QUOTED TEXT
Under the Official Information Act it has obtained research by the Corrections Department on repeat high risk offenders.
It said about 150 inmates classified as being at high risk of offending were interviewed by the Corrections Department's psychologist Nick Wilson.
He said more than 80 per cent of the offenders were Maori and most had family members who were involved in crime, the radio station reported.
Nearly two-thirds were involved in gangs.
The "vast majority" started their offending at an early age, Dr Wilson said.
"Sixty-six per cent of them had a chronic pattern of anti-social behaviour by the age of 12 so this is a group that offending was not a new part of their life. This had been part of their life for upwards of 20 years," he said.
The average sentence for the offenders was just under three years, National Radio said.
Dr Wilson said many of the inmates needed intensive treatment programmes.
"Any behaviour that someone's been doing for such a long time is difficult to change and therefore you need intensive treatment.
"You can't rely on short-term, lightweight interventions. You have to have interventions that are challenging and allow sufficient time for what is quite difficult change to occur."
He was developing a pilot programme to treat recidivist offenders which should be running in two years time.

[Data on locating visible targets]
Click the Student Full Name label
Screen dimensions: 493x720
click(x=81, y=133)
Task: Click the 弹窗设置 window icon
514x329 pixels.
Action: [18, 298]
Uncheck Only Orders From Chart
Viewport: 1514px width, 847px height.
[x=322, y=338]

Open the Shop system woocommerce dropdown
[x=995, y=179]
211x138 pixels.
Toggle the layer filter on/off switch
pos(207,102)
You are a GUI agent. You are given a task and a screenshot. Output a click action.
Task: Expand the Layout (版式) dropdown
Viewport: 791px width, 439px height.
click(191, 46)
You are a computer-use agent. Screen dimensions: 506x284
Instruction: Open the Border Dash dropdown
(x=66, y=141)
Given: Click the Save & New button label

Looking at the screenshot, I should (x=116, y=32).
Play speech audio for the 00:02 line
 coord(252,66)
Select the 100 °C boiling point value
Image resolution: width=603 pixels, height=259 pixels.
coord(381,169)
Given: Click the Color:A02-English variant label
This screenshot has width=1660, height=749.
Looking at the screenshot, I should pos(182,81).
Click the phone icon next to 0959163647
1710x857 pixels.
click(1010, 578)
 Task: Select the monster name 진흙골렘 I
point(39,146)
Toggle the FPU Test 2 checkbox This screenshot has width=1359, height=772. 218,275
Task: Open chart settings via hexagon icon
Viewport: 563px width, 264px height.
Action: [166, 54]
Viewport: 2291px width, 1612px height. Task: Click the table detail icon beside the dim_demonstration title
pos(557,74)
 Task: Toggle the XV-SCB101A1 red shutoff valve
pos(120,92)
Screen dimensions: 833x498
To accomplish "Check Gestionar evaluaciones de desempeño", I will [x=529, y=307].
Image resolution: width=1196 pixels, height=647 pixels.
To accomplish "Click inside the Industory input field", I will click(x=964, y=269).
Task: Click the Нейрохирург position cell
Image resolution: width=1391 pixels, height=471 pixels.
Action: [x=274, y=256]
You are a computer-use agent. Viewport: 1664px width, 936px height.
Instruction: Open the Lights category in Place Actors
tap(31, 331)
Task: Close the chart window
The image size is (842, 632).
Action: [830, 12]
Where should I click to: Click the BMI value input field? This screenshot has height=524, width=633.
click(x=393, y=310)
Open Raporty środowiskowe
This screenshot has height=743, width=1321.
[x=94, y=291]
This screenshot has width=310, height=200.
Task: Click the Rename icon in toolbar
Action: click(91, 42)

EXERCISE GOAL
Can you copy word for word the part of the report on repeat high-risk offenders starting at "Under the Official" and ending at "National Radio said."?

ANSWER TO THE EXERCISE
Under the Official Information Act it has obtained research by the Corrections Department on repeat high risk offenders.
It said about 150 inmates classified as being at high risk of offending were interviewed by the Corrections Department's psychologist Nick Wilson.
He said more than 80 per cent of the offenders were Maori and most had family members who were involved in crime, the radio station reported.
Nearly two-thirds were involved in gangs.
The "vast majority" started their offending at an early age, Dr Wilson said.
"Sixty-six per cent of them had a chronic pattern of anti-social behaviour by the age of 12 so this is a group that offending was not a new part of their life. This had been part of their life for upwards of 20 years," he said.
The average sentence for the offenders was just under three years, National Radio said.